Adrià Garriga Alonso - Understanding planning in neural networks

Transcript

I'm Adrià Garriga-Alonso and I work at FAR AI,

and I'm gonna share some work in progress - as opposed to the finished work from other people -

which is about understanding how neural networks internally do planning or, alternatively,

this is about empirically testing mesa-optimizers.

Why do I care about planning? Well, I care because it's the most,

in my opinion, it's the most likely source of existential risk without human intervention,

which is by no means all or even most of the existential risk in my opinion,

but it's an important source that would be good to completely knock out, right?

I think most of this risk comes from the instrumental convergence thesis.
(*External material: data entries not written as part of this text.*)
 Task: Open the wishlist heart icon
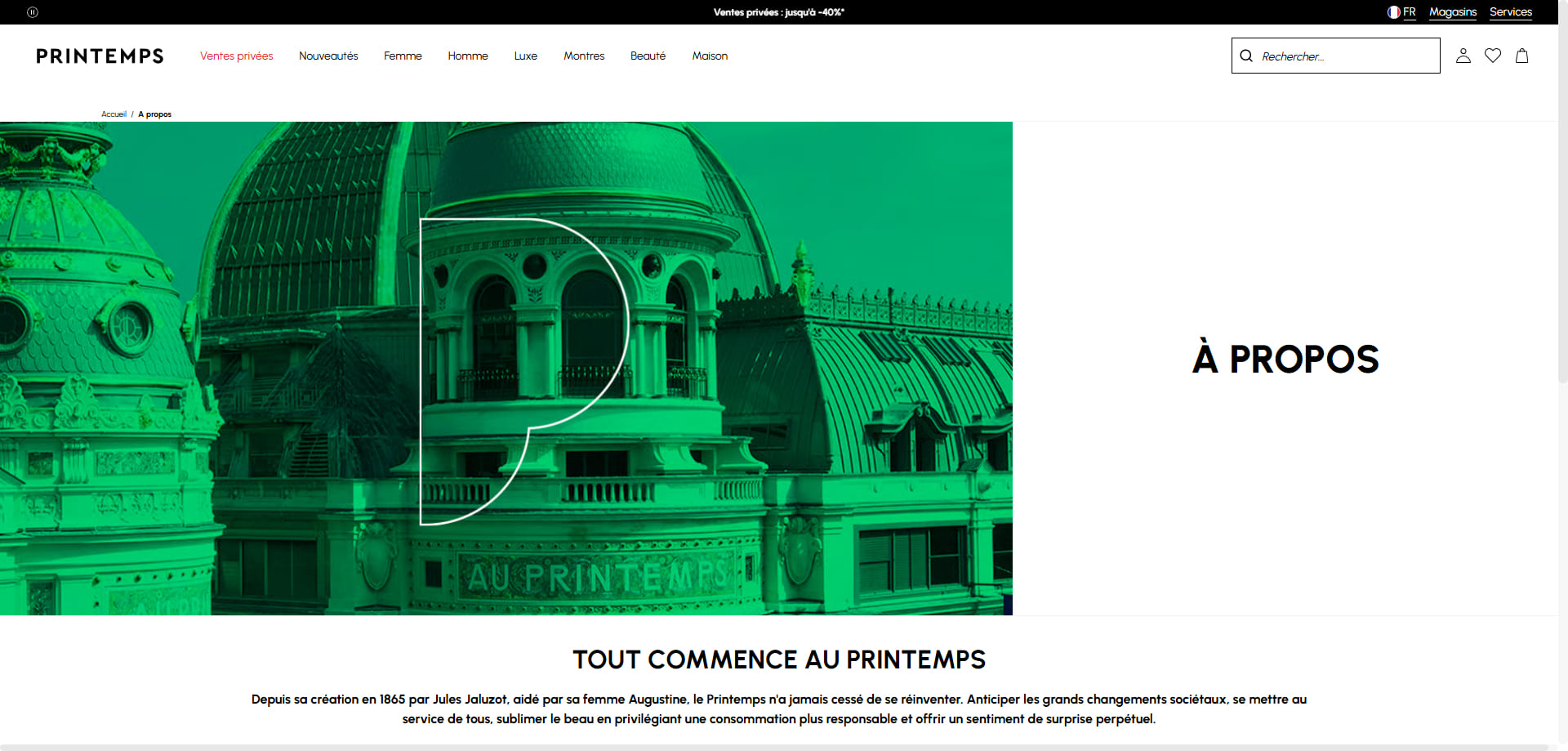(x=1493, y=56)
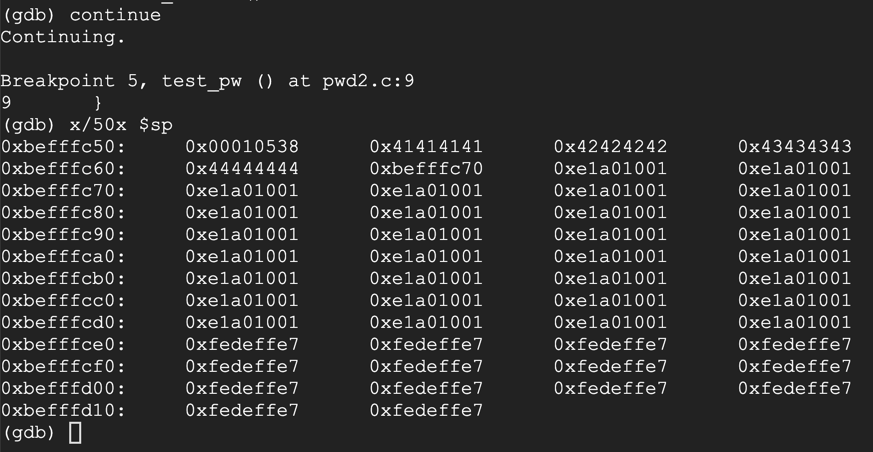Click the terminal cursor at the last gdb prompt
The image size is (873, 452).
[x=75, y=433]
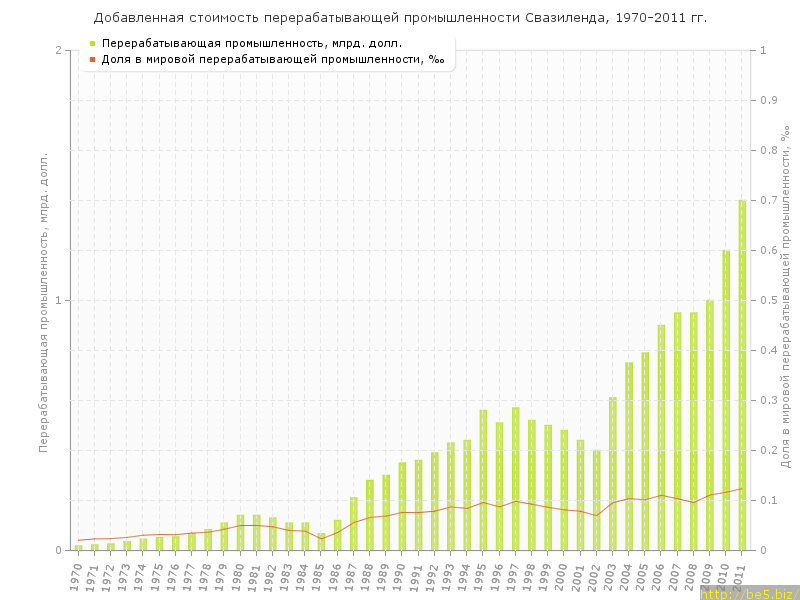
Task: Select the bar for year 1995
Action: [483, 480]
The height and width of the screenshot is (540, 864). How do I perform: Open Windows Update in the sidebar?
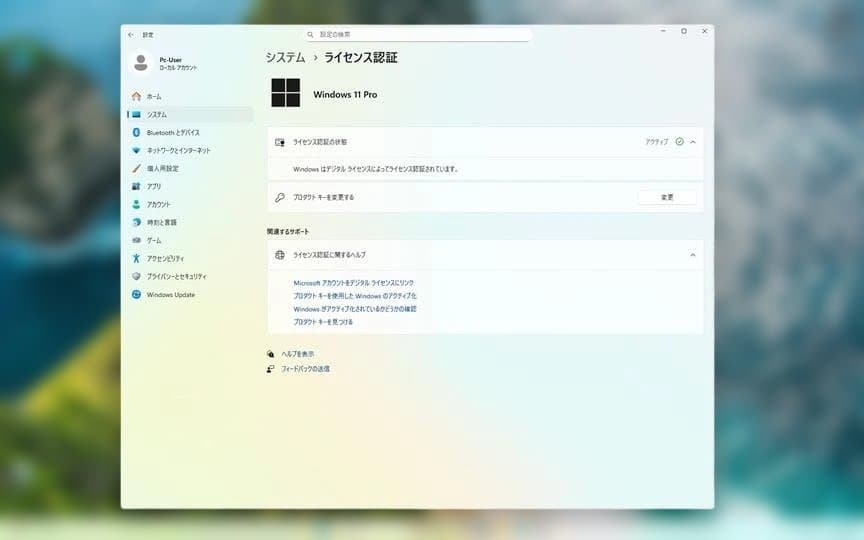point(170,294)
If AI has long term goals, and it's planning for these, and we don't really understand what it's planning for or what its goals really are...

then, many goals have - as an intermediate step - to seize resources, and do whatever it wants with them, right?

So my work... I want to empirically test whether this can actually happen.

Does it happen for models in practice?

Like, do they acquire long term goals, or how can we tell if they have?

I'm gonna talk about this soon, and people have been talking about this worry for a long time,

but there's very little empirical work. There are some attempts, but we're really not there yet.

So ideally, we'd be able to find whether any particular model is goal directed.

How am I doing this? ... Maybe this should've been three slides..

But the general gist of it is that I am trying to build toy models of

how your rewards are represented, and then test interpretability probes on these to see if they can find the actual reward model that was embedded there.

And then this lets me try the probes on more realistic models and these then inform better toy models, right?

I initially had some toy models with rewards in them, and it was very easy to find

how they did the planning. But I think those are unrealistic now.

So I'll tell you about a particular model I'm training next. 

My hypothesis is that there's some candidate plans inside the neural network 

and they come with evaluations of how good they are for the objectives.

And then we could pick up these with probes hopefully. And I'm not working on language models because it seems hard to probe for their goals

... whatever they are. So yeah. Currently, I'm trying to replicate this 2019 DeepMind paper in

which they train a neural network to play Sokoban, which is this game over here. There are some boxes,

there are some locations on the floor and it's a puzzle game where you're supposed to push the boxes 

on the locations. And it's still used as a benchmark for planning algorithms like search. And they train some 

recurrent neural networks that - if you give them more time to think at test time - actually perform better at solving these levels.

And this makes me think that they have definitely they have some like iterative algorithmic way of improving their actions.

And I think this is likely to be what we think of as planning for the long term goal of solving this thing.

The way they give extra steps at this time is, for the first ten (at most, ten) steps, 

the action that the neural network outputs gets masked out and it's a no-op instead and it just process the first 

state many times. So it is fully generalizing, it hasn't been trained to do this before.

Yep. That's it. That's my talk. If you're interested in talking about this,

or working on things similar to this, or in evaluating interpretability, come talk to me.

I also have a paper in NeurIPS about automatically discovering mechanistic interpretability circuits.

So I'm also interested in that. Thank you very much.